It didn’t take long for The Rooftop Bar at Mission Pacific to become an Oceanside icon. The first of its kind in north San Diego County, the aerie-like venue seems to hover above the beach, offering views of the famed Pier and year-round sunshine and ocean breezes.

On any given afternoon, you’ll find surfers huddled over local microbrews and fresh oysters, groups of twentysomethings sampling platters of Ensenada-style tostadas, and first-time visitors swooning over sunset panoramas from the comfort of the bar’s upholstered banquettes. There’s something here for everyone, but what sets this SoCal paradise apart is its world-class cocktail program, which includes a seasonal selection of Baja-inspired craft libations designed to pair with acclaimed chef Roberto Alcocer’s celebrated cuisine

“When you arrive, you’re transported to a paradise that feels dreamlike but also close to home,” says Mary Davies, Area Assistant Director of Food & Beverage for The Mission Pacific and Seabird Hotels — and a major mixology maven. “Our unique cocktails have the same appeal. They’re refreshing and delicious, innovative and high-end, but not too complex or pretentious.” 

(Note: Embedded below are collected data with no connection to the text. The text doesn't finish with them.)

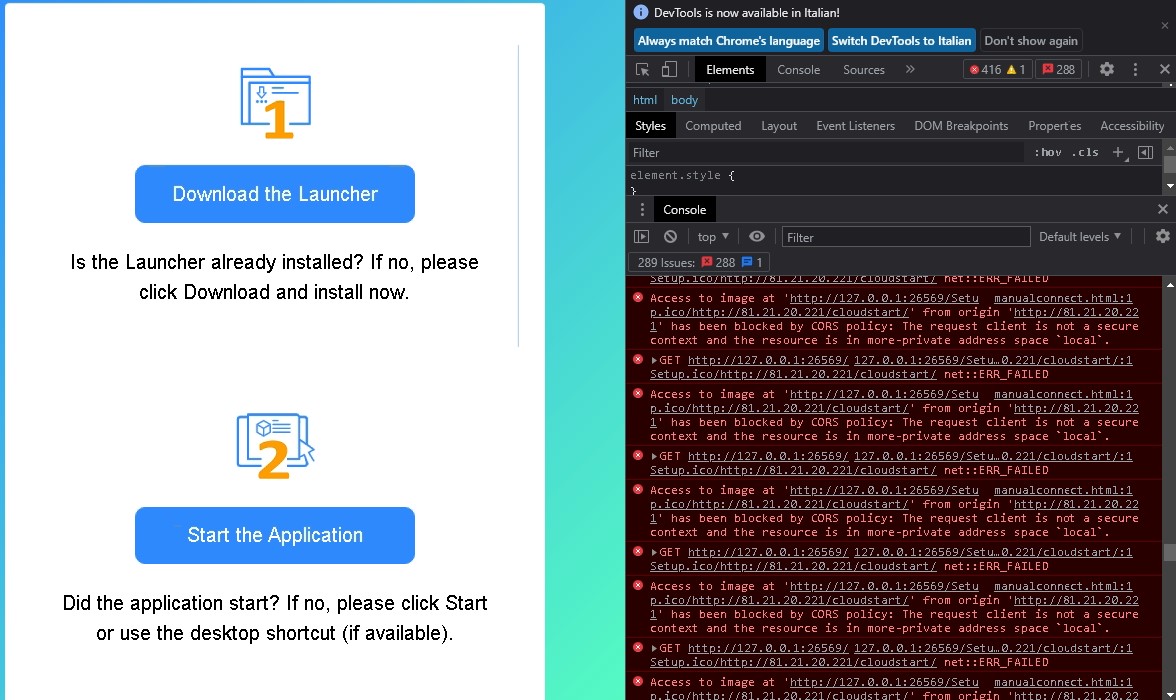The height and width of the screenshot is (700, 1176).
Task: Click the console Filter input field
Action: pos(905,237)
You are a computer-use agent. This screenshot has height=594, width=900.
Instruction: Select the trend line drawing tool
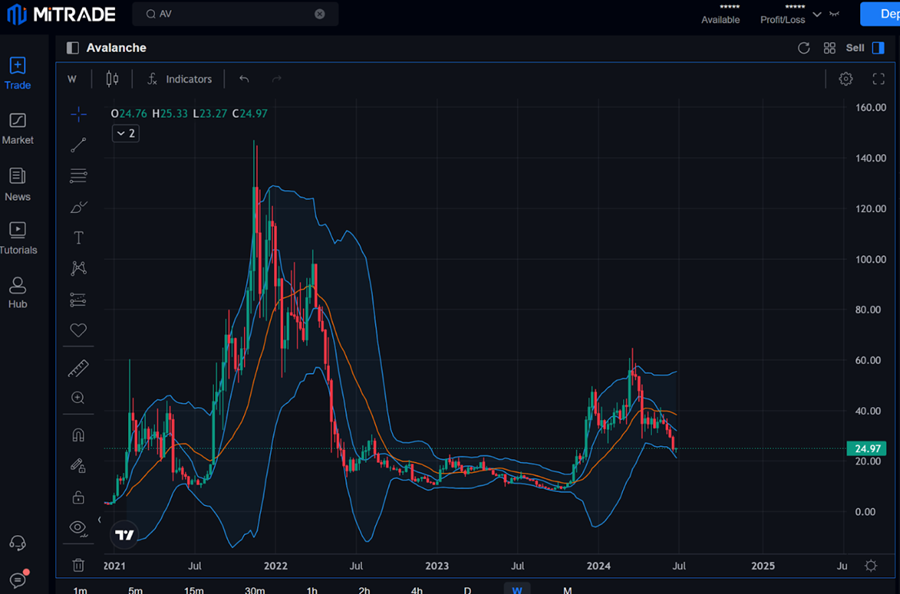tap(78, 145)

Davies broke down the Rooftop Bar’s formula for creating the perfect après-surf scene — and shared a cocktail recipe so you can replicate that chill Oceanside vibe at home.


“When we developed this menu, the concept was ‘garden-to-glass.’ As with food, a drink will always benefit from organic, local, and ultra-fresh ingredients so the flavors can speak for themselves. It’s really about using every component of an ingredient to the best of its natural ability.” The Rooftop Bar favors locally produced spirits whenever possible, like Locals Only vodka, distilled right here in Oceanside using California grapes. “We focus on creating our own flavors by infusing our liquors — whether it’s our serrano-cilantro-infused tequila or another spirit that’s flavored with beets.”


“Think of a drink as you would a dish that you like, and blend the flavors and composition. With our popular Pacific Time cocktail, lime and pineapple offer sour and sweet, while the cucumber and turmeric simple syrup provide sweetness and balance. The turmeric, which you wouldn’t normally imagine in a drink, makes it unique — and delicious!”


“Use what you have before buying anything: Slice some lime and throw it in your Instapot to dehydrate it, and you have a garnish that you can use for months. Put some inexpensive tequila in a jar and infuse it for a few days with whatever spices and herbs you like. It’s going to take on those flavors and soften the alcohol with a smoother, more layered effect. You can do the same with pineapples and an inexpensive rum.”


One of the venue’s most popular cocktails, the Pacific Time (above, left) is easy enough for anyone to reproduce at home using ingredients you probably already have.

  • 0.5 oz. turmeric simple syrup ( instructions below)
  • Fresh cucumber
  • 1.5 oz. Locals Only or other vodka brand
  • 0.75 oz. fresh pineapple juice
  • 0.75 oz. fresh lime juice
  • Ice 
  • Make turmeric simple syrup: Combine 1 cup white sugar with 1 cup of hot water. Stir to dissolve. Sprinkle in turmeric powder to taste, starting with 1/2 tsp. and up to 1 tbsp. for a bolder flavor. Allow to cool before using. 
  • Peel cucumber and slice into ¼ inch coins; set aside.
  • Add 3 slices of cucumber to bottom of cocktail shaker and muddle with a wooden spoon or other utensil.
  • Add remaining ingredients and fill shaker with ice.
  • Shake and strain into a chilled cocktail glass.